== Entries supplied ==

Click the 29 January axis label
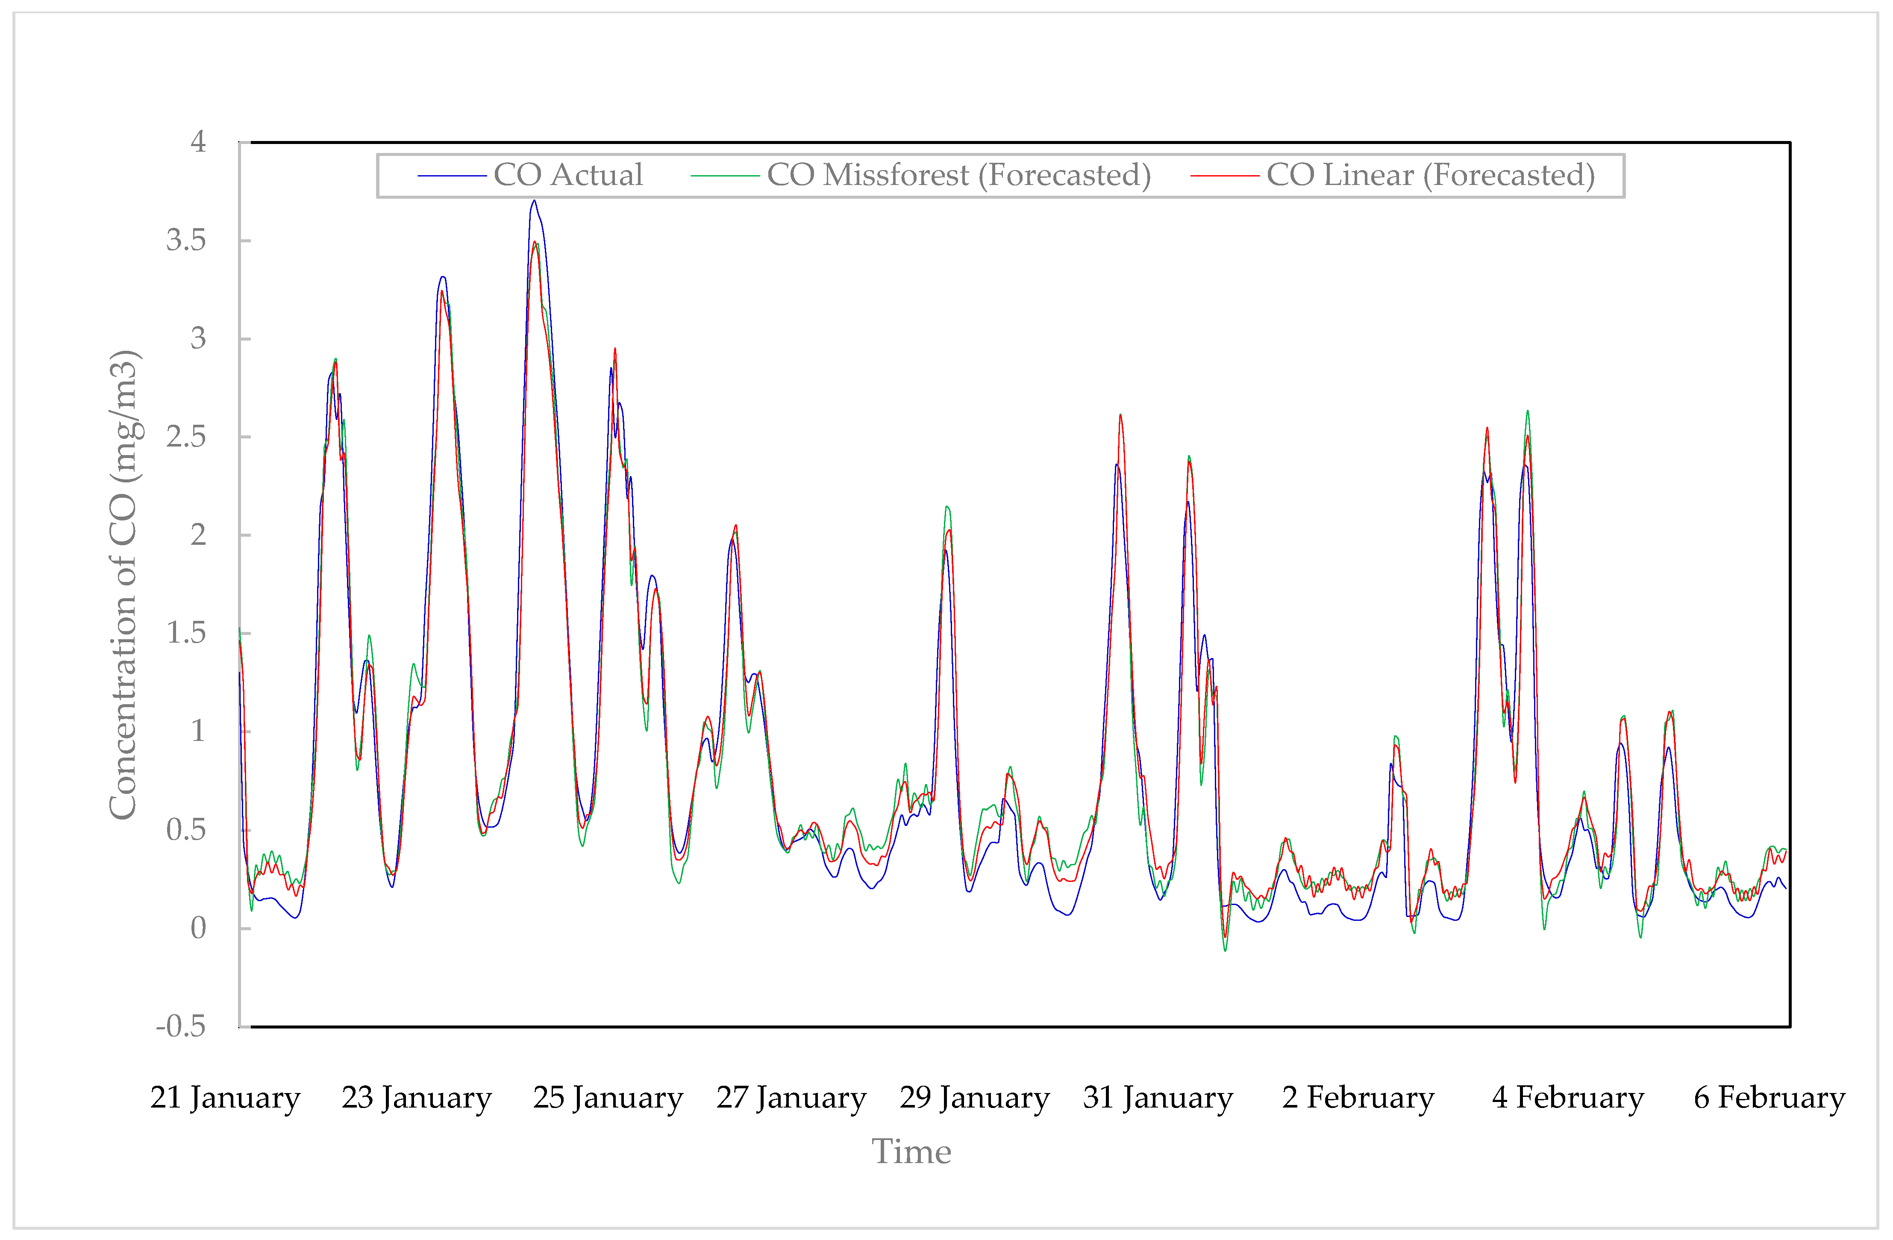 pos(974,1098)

===
== Entries supplied ==

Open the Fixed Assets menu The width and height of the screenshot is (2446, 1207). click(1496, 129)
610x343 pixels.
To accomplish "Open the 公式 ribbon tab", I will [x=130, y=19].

===

◆ Exercise goal: For every line above that has "Open" in it, copy the line.

◆ Written answer:
Open the Fixed Assets menu The width and height of the screenshot is (2446, 1207). click(1496, 129)
To accomplish "Open the 公式 ribbon tab", I will [x=130, y=19].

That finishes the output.